The Court’s campaign finance jurisprudence has come under just criticism for its incoherence, and today’s decision on judicial campaign finance does not mark a step toward improvement.  There is much to be said about the case, but a good starting point is the question of whether Chief Justice Roberts is right to say—in fact, to assert flatly—that “judges are not politicians.” Williams-Yulee v. Florida Bar, No. 13-499, slip op. at 1 (2015).

The Chief Justice is joined in this view, quite emphatically, by Justice Ginsburg, who argues, as she has before, that judges do not participate in representative democratic processes—and so are not properly seen to be politicians.  Over a decade ago, in Republican Party of Minnesota v. White, Justice Scalia, then writing for the Court, had countered that the distinction drawn between judicial and other elections had been exaggerated: “the complete separation of the judiciary from the enterprise of “representative government”…is not a true picture of the American system.” 536 U.S. 765, 784.  In the case today, the Court doubles down on the contrary proposition.

Of course, when campaigning for offices, judges are politicians: they are doing what politicians do, and as the Chief Justice concedes that they do:

 [Judicial ] candidates can write letters, give speeches, and put up billboards. They can contact potential supporters in person, on the phone, or online. They can promote their campaigns on radio, television, or other media.

Williams-Yulee at 17.  But somehow they are not politicians when engaged in political campaigning.  The Chief Justice insists that the State does not have to “treat judicial candidates like campaigners for political office”, id. at 1, and then describes them as just such campaigners.

Of course, the means the candidates pursue to win include raising money from supporters.  And to raise the money, they suggest what kind of judge they intend and even commit to be, and those who contribute to their campaign might have entirely legitimate expectations that their performance will match the promise.

It is not much of an answer to argue that once on the bench, the judges are obligated to consider and rule on their cases impartially, considering fairly the facts and the law. In similar ways, legislators once elected, while responsive to those who elected them, must also abide by a Code that holds them to standards of ethical conduct in carrying out their duties.  Certain of these standards impose a duty of impartiality and attention only to the merits of matters before them.   See, e.g. House Committee on Ethics, Highlights of the House Ethics Rules (February, 2013) (counseling there can be “no preferential treatment for the Member’s supporters, contributors, or friends—treat all constituents fairly, and on the merits of their claims.”)

Whether elected officials tend to these requirements all, most, or only some of the time, is another question.  The larger point is that in theory—and the Court is operating here on the level of theory—elected legislators are not politicians all the time: they, too have fiduciary obligations.  When they are campaigning for office, they are unquestionably politicians—just like those who campaign for judicial office.  As Justice Scalia suggested in White, the differences between judicial and other candidates should not be exaggerated.  The Roberts opinion goes well beyond exaggeration and converts a question of degree into one of kind.

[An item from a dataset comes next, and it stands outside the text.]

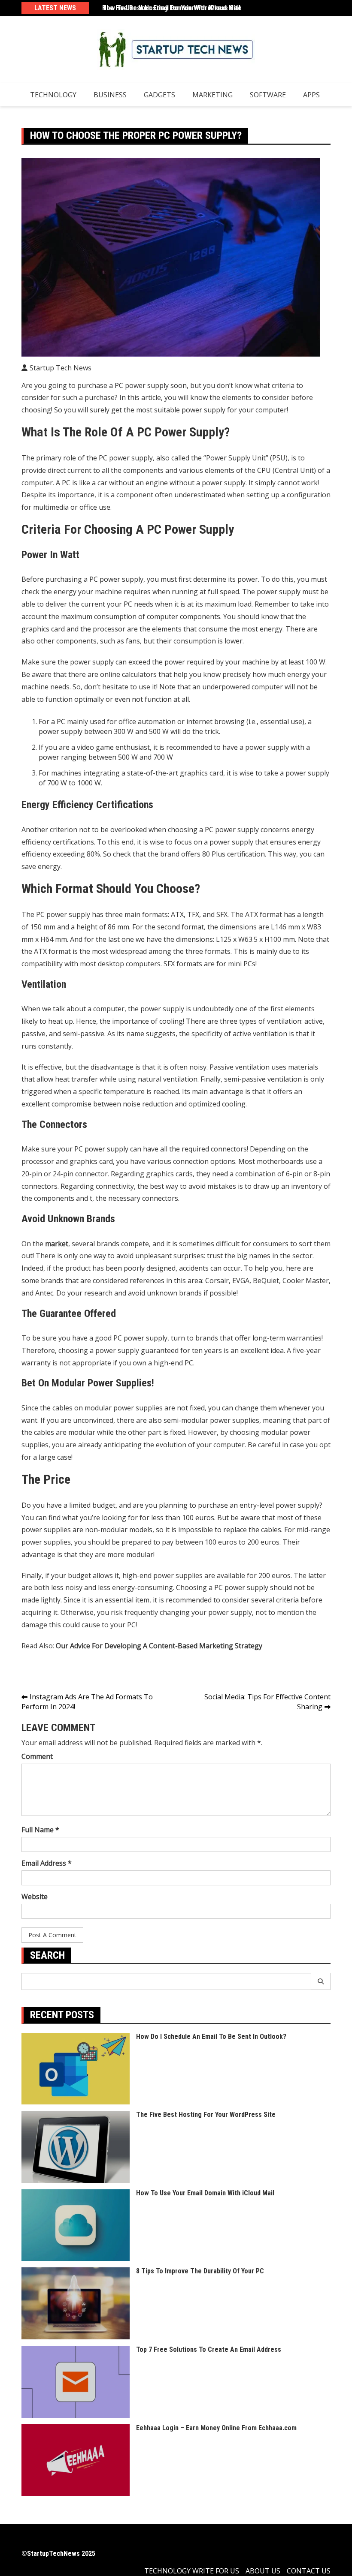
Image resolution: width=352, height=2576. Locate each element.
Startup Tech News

This is one major thread of incoherence.  Another is found in the mode of argument the Court adopts to endorse the precise rule before it, which prohibits the judge from personally soliciting campaign funds.  Yulee pointed out that her authorized committee may raise funds for her, and that she could directly thank the donors, which might be taken to put into question the whole asserted point of the Florida rule—to separate the candidate from fundraising and to enhance “public confidence” in the judiciary.  The Chief insists that it makes a world of difference when the candidate personally solicits the money.  The “identity of the solicitor matters,” he writes, “ as anyone who has encountered a Girl Scout selling cookies outside a grocery store can attest.” Williams-Yulee at 14.

What might this show?  Pursuing the analogy, it could also be pointed out that Girl Scouts often have their parents and friends on hand to assist.  Assuming that a parent of the Girl Scout at some point manages the table and makes the appeal on her child’s behalf, would the passerby feel less inclined to lay out $4 for a box of Thin Mints or Samoas?  As far as the interested purchaser is concerned, what matters is buying from the Girl Scout—helping her meet her goal and supporting her cause (and acquiring the cookies).

Neither in its discussion of who qualifies as a “politician” nor in its choice of analogies, does the Court turn in a commanding performance in Williams-Yulee. Another occasion has passed when campaign finance jurisprudence could have been left in better shape than before, and it was not.